Politics

AFP: A century on, Armenian Genocide still strains international relations

A century on, World War I casts a haunting shadow far from the trenches of western Europe, having spawned two crises that still strain international relations: the Israeli-Palestinian conflict and the Armenian genocide, AFP writes. Excerpts from the article are provided below: 

When Ottoman Sultan Mehmed V declared “holy war” on Britain, France and Russia on November 24, 1914, his five-century-old empire was already in decline and had lost most of its European territory.

Convinced that Germany, an ally, was destined for a speedy victory, the empire’s governing “Young Turks” movement saw the war as a chance to consolidate its grip on power, block the economic rise of London and Paris, and reclaim central Asia.

The Ottoman army inflicted a brutal defeat on British and French forces on the strategic Gallipoli peninsula during the Dardanelles campaign in 1915, but its war turned into a nightmare on the eastern front against Russia.

Tens of thousands of soldiers died in battles that drew in Armenian fighters who fought alongside Russian troops in a bid to cast off Ottoman rule.

Defeated by Russia in Armenia and the Caucasus, the Ottomans responded by attacking the Armenian minority in their midst.

“There are two alternatives: either the Armenians will liquidate the Turks, or the Turks will liquidate them,” an Ottoman official, Mehmed Resid, wrote in his memoirs.

“Faced with the need to choose, I did not hesitate long. Before they do away with us, we will get rid of them.”

The arrest and massacre of 2,000 Armenian leaders in Istanbul on April 24, 1915 began what is described as the first genocide of the 20th century – although modern-day Turkey categorically refutes the term.

In less than a year, hundreds of thousands were forcibly displaced, their possessions seized and many of them killed.

A century on, the mass killings continue to fuel a bitter controversy, regularly upsetting relations between Turkey and the West.

Armenians, backed by many historians and a growing number of foreign parliaments, say up to 1.5 million of their kin were systematically killed in the dying days of the Ottoman Empire.

Turkey admits large scale massacres took place, but says they were perpetrated in self-defence against the Russian threat. Overall it says 500,000 died in fighting and of starvation.

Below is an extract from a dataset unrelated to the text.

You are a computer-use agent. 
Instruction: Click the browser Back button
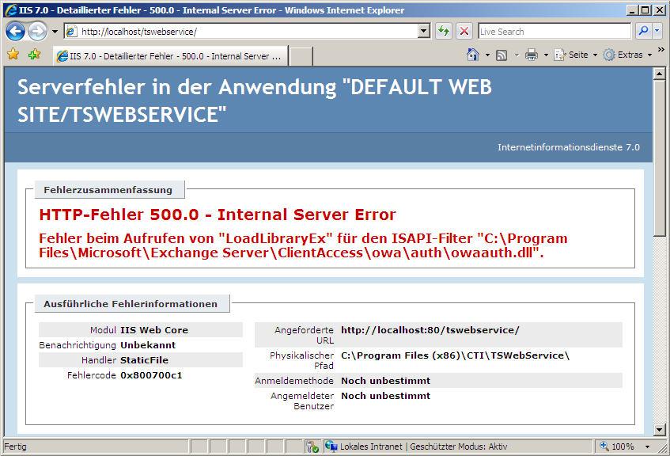click(x=15, y=32)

The Armenian academic Ruben Safrastyan rejects the Turkish arguments.

“Massacres of Armenians took place well before World War I,” he argues. “The war was simply a good excuse to carry out a criminal plan.”

“For us the question is just as painful as it was 100 years ago,” said the vice-president of the Armenian national assembly, Edward Sharmazanov. “Turkey needs to end its policy of denial and apologize to the Armenian people.”

There have been gradual signs of change in Turkey, with Foreign Minister Ahmet Davutoglu last year calling the events of 1915-16 a “mistake” and an “inhuman act” during a trip to the Armenian capital, Yerevan.

“In recent years there have been commemorations in Turkey, university conferences. It’s a small revolution,” said Turkish analyst Burcu Gultekin Punsmann.

“A pretty deep process of revision is underway in Turkish society, even if it is not yet obvious at the political level,” he said.